そのバスは、いつもの時刻の通い慣れたバスだから、シャンタルは馴染みになった運転手の男と会話を少し。
それは、ほんのわずかなことだが、思いのほか、孤独なシャンタルの心を慰めた。
男は穏やかそうな中年の運転手だが、運転中に時々、ポケット瓶のウィスキーを飲む、いささかヤンチャな男。
ルイゼットは、夜の港に停泊中の外国航路の船に忍び込んだ。密航しようとしている。
だが、ひとりの船員に見つかってしまう。
外国人の彼は、だんまりのルイゼットに何やら話すが話が通じない。(ちなみに本作はカナダの仏語圏の映画)
しかし、互いにたどたどしい会話が進む中で、ルイゼットはこの中年の船員の、何とも言えぬ優しい包容力に触れる。
結局、彼に促されルイゼットは下船。港には、潮風と夜のしじまを突いて、どこかの船の汽笛が響き渡っていた。
シャンル、ルイゼットは共に、ヘッドホーンを欠かさない女の子。
それは、音楽好きというよりも、自身のまわりの現実を遮断するかのよう。
その一方で、「自身のまわりの現実」以外(つまりアウトサイダー)から差し伸べられる、いわば救いの手を、彼女たちは待ち望んでいる。そして「ここではない何処かへ」を望むかのよう。映画はそう語る。
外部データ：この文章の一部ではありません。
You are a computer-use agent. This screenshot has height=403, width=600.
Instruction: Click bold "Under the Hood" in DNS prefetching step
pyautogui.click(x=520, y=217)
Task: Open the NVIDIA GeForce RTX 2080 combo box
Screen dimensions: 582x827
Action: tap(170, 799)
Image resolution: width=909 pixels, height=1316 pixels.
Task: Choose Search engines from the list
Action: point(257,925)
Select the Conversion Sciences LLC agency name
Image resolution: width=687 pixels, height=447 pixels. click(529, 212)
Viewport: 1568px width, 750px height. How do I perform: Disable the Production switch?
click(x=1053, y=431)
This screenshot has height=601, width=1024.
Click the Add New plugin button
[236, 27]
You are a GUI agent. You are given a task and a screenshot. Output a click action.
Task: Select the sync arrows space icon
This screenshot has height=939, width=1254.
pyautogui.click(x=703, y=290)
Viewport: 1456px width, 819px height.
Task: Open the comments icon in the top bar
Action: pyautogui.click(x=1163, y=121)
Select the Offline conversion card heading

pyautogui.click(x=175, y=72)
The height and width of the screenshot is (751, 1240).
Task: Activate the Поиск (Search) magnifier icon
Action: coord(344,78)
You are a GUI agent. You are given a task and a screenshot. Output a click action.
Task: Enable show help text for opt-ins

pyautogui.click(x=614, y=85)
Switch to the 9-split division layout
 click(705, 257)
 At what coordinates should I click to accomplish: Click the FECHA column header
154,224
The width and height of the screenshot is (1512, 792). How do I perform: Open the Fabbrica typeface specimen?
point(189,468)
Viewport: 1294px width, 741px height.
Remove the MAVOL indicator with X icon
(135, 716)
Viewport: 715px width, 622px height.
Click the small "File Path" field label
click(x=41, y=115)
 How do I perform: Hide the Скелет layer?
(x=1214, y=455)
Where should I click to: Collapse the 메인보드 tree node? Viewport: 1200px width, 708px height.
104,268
さて、映画はここにエピソードとして、モントリオールのバス地下鉄乗務員のストライキを盛り込んでくる。
そのことによる影響のひとつ。
シャンタルと馴染みの運転手はストライキに加わらず、結果、シャンタルの前から姿を消した。シャンタルの、なんとか保っていた心の安定が崩れ始める。
ストライキによる影響のもうひとつ。
地下鉄ストライキの突入は、映画ラストで、シャンタルとルイゼットの運命に斧を振り下ろすことになるのでした。
繊細な映画なので、取扱注意です。